What Are your obligations as an Employer employing Domiciliary Care Workers & paying travel time?


Businesses employing domiciliary care workers can easily fall foul of the requirement to pay the minimum wage if they do not pay travel time to their workers. Research has shown that 75% of care staff who look after people at home are not being paid for the time it takes them to travel between appointments.
Home care workers spend almost a fifth of their working day travelling between people’s homes and most are paid at or just above the minimum wage but this hourly amount is dramatically reduced if youtheir employers don’t pay travel time.
The ideal would be to have travel time payment become a contractual requirement in addition to the contact time payment they have with clients, but we are not quite there yet.
One of the responsibilities of a good employer is to provide payslips that accurately detail the time carers have spent travelling and what if anything, they have been paid for this. This paid travel time should be between clients and not from home to their first appointment and from their last appointment back home.
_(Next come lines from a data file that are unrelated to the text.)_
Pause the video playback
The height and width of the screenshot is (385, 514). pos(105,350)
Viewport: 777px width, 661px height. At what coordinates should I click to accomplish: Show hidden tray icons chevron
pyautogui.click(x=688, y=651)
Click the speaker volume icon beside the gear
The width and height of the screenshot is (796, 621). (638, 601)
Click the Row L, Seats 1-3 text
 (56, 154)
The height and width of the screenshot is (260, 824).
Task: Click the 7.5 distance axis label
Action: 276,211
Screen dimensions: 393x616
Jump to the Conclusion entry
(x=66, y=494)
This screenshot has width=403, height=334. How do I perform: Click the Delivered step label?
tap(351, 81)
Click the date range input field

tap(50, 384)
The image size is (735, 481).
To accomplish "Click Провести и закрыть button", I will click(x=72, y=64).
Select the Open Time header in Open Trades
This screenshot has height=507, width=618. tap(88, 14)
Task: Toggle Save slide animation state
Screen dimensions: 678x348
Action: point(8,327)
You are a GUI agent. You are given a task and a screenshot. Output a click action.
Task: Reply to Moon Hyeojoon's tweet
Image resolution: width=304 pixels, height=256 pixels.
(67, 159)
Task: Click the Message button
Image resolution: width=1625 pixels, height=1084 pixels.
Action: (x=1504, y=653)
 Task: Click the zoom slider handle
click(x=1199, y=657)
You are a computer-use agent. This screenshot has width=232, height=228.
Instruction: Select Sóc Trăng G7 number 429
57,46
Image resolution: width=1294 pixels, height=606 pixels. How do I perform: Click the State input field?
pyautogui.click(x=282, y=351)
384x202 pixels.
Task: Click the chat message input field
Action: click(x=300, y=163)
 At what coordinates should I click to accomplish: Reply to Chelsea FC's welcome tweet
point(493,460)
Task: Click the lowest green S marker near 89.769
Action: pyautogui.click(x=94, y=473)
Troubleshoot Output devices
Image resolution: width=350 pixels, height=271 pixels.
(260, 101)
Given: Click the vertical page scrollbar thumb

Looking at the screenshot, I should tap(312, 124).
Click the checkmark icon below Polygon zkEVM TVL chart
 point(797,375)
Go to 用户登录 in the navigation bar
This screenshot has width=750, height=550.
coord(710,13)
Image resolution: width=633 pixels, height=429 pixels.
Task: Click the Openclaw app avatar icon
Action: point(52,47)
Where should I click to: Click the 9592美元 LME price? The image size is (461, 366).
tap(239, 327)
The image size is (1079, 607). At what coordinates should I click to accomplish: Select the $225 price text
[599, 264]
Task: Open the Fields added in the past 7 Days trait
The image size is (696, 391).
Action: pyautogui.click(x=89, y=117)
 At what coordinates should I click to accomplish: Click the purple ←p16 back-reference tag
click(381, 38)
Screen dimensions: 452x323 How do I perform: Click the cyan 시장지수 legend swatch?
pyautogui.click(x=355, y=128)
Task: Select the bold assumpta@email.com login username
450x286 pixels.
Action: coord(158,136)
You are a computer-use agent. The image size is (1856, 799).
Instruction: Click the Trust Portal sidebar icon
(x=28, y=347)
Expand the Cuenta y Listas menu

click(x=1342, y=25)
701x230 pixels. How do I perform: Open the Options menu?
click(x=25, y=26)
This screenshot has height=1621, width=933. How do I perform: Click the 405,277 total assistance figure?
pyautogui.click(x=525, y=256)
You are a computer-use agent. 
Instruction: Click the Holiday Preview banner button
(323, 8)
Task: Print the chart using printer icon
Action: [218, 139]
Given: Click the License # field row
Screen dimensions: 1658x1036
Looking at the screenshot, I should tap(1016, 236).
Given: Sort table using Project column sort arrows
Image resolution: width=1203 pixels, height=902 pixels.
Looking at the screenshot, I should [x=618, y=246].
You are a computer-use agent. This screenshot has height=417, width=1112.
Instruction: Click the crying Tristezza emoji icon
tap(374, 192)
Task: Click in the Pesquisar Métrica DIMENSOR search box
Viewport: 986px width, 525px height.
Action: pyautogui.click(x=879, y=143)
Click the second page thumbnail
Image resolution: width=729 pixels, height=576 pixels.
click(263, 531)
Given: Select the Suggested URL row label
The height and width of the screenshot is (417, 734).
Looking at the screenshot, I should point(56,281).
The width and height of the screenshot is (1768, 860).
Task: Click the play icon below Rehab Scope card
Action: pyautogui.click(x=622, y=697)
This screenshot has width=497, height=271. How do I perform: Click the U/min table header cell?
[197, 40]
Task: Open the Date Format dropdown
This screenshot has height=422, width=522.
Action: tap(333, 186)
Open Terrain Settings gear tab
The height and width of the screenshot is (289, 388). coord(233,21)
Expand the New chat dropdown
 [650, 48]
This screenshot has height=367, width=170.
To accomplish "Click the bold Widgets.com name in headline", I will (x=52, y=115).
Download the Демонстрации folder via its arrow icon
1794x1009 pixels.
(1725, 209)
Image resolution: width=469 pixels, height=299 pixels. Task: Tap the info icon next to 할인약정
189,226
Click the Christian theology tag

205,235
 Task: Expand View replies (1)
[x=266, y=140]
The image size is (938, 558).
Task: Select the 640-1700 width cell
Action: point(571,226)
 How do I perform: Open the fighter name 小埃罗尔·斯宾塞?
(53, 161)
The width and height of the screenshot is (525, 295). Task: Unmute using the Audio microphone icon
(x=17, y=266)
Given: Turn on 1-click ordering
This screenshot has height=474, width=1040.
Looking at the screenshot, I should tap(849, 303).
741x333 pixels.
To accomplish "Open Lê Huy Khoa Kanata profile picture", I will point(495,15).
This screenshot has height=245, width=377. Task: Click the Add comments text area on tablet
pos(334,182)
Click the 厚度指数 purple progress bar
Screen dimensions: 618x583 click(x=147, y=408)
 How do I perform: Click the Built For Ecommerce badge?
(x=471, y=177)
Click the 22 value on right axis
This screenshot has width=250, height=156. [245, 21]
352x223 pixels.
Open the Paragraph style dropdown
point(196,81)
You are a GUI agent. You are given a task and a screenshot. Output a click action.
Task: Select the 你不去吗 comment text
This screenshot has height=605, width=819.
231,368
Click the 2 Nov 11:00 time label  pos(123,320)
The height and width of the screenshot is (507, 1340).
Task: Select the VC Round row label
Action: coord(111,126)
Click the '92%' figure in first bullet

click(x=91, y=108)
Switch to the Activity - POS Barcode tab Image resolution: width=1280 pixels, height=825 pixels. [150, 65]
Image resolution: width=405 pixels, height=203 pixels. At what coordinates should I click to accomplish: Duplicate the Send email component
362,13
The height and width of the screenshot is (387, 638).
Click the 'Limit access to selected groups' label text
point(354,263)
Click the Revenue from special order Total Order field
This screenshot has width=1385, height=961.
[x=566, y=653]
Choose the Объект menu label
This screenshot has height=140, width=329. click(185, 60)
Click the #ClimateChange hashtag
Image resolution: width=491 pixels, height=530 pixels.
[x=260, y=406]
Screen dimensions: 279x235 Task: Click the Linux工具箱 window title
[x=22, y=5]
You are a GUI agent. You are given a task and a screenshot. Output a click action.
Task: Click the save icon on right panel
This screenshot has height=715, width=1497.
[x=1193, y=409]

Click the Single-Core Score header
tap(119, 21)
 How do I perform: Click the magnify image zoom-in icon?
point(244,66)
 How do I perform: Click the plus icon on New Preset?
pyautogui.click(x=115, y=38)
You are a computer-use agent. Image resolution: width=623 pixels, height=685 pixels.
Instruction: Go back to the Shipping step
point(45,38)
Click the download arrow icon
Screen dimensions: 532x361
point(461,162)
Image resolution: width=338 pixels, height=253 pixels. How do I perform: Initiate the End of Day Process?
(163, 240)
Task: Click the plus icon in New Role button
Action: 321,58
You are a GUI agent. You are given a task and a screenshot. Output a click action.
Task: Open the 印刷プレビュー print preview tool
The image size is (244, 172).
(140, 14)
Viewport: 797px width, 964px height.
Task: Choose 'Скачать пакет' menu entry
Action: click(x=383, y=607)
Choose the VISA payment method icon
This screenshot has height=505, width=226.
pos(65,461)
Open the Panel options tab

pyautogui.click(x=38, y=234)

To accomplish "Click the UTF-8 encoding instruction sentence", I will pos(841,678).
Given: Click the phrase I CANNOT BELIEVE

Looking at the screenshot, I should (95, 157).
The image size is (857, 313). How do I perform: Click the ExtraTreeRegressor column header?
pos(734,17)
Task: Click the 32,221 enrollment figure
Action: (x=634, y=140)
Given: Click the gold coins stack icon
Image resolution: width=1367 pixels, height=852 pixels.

Let’s look at an example and pick a care worker and call her Susan. Ideally a care work should have a car to make the commute between clients easy and manageable and be able to get to as many clients as possible. The current mileage rate is 45p per mileage and she works a 10.5 hour shift. She starts her day at 7:30am with her first visit between 8am and 10am. Her travel from home to this first client is not paid. So, she starts at 8am finishes with that client at 10am. Then she drives to the next client starting contact time at 10:30am. This is a 20min drive and she gets paid 45p*10miles - £4.50p. She is with this second client from 10:30am – 1pm, a 2.5 hour appointment. Her next appointment is at 2pm. She gets to have a 30min break and another 20min drive to a 3 hour shift between 2pm and 5pm. And then finishes the day with a 4th and final shift from 5.15pm - 8:15pm.
Her contact time from this example is:
8am – 10am : 2hrs
10:30am – 1pm – 2.5hrs
2pm – 5pm – 3hrs
5:15pm – 8:15pm – 3hrs
Total = 10.5hrs @ £12.21 (minimum wage) = £128.21
Travel time = 55mins ( about 25miles ) = 25*45p = £11.25p
Total earnings for the day = £139.46
What are the recommendations from this little example to business owners who employ care workers?
Plan shift patterns to minimise travel time: W hen planning shift patterns for your workers, ensure you plan clients that are geographically close together for each shift. This will ensure your workers travel time is as little as possible saving travel time and travel spend. This will also help to maximise your workers income as they get paid at the highest possible rate for their working hours because most of that time will be contact time with clients.